Building a Multimodal RAG That Responds with Text, Images, and Tables from Sources | Towards Data Science
Large Language Models Building a Multimodal RAG That Responds with Text, Images, and Tables from Sources Why do few chatbots return figures from source documents in their responses? Partha Sarkar Nov 3, 2025 11 min read Share Photo by Steve Johnson on Unsplash Retrieval-Augmented Generation (RAG) has been one of the earliest and most successful applications of Generative AI.
Voice: OpenAI TTS
Transcript
Host A Welcome back to Exploring Next! Today we're looking at Building a Multimodal RAG That Responds with Text, Images, and Tables from Sources | Towards Data Science.

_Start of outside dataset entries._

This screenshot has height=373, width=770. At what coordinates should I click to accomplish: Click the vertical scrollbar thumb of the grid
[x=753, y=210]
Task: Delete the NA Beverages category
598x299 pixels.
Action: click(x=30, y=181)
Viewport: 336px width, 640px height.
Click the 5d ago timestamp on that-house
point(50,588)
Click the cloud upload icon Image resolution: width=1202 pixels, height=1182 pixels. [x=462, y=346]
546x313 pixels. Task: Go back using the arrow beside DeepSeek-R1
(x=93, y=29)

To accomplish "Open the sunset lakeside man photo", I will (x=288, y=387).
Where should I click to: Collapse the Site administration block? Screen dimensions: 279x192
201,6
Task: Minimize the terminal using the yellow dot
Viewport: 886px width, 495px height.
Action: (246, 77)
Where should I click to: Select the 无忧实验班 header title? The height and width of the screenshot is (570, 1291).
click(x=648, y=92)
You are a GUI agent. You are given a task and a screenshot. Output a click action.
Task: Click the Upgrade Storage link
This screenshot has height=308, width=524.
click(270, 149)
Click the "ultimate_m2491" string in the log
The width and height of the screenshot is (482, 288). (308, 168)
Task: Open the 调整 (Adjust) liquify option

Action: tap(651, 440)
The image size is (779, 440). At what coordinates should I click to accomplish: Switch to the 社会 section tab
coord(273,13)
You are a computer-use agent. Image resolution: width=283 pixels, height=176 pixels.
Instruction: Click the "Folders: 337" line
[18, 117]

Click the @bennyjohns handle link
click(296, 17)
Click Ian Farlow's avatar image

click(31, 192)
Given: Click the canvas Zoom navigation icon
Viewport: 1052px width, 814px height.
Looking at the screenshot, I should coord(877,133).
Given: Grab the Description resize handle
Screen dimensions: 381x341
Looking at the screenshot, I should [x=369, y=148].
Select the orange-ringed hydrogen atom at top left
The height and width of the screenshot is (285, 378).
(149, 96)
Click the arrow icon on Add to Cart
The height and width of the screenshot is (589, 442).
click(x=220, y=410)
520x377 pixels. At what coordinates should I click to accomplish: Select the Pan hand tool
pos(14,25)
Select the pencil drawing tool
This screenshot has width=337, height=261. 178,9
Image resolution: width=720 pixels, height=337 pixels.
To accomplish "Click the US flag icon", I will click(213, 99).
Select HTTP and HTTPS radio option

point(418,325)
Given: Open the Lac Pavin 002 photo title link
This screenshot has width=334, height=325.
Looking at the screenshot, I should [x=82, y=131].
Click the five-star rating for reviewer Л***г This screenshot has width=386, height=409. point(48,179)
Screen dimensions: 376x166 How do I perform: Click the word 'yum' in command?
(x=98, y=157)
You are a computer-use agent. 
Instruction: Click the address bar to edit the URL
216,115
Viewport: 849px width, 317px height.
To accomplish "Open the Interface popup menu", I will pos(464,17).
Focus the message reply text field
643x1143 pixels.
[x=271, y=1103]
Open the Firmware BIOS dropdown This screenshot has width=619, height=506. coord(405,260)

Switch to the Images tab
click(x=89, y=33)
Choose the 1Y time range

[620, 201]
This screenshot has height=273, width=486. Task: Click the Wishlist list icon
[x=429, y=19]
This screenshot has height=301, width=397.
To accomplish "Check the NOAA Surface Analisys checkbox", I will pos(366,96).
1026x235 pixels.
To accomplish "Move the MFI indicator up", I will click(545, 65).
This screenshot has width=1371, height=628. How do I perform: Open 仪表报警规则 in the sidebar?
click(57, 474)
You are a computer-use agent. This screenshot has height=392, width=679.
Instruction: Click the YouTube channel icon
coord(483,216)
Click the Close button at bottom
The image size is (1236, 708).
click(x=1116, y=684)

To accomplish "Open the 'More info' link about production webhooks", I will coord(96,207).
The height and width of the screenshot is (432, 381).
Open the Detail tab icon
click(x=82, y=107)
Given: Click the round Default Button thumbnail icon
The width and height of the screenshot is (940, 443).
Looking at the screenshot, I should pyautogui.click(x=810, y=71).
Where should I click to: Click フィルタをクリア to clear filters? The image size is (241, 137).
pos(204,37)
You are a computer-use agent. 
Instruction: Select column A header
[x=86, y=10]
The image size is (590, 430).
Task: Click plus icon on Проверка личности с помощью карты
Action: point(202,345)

Host B Yeah, this one caught our eye because Large Language Models Building a Multimodal RAG That Responds with Text, Images, and Tables from Sources Why do few chatbots return figures from source documents in their responses?
Host A So the big idea is Partha Sarkar Nov 3, 2025 11 min read Share Photo by Steve Johnson on Unsplash Retrieval-Augmented Generation (RAG) has been one of the earliest and most successful applications of Generative AI.
Host B What stood out to me is Yet, few chatbots return images, tables, and figures from source documents alongside textual answers.
Host A If you're curious, give the original a read: https://towardsdatascience.com/building-a-multimodal-rag-with-text-images-tables-from-sources-in-response/.
Host B And let us know what you try next!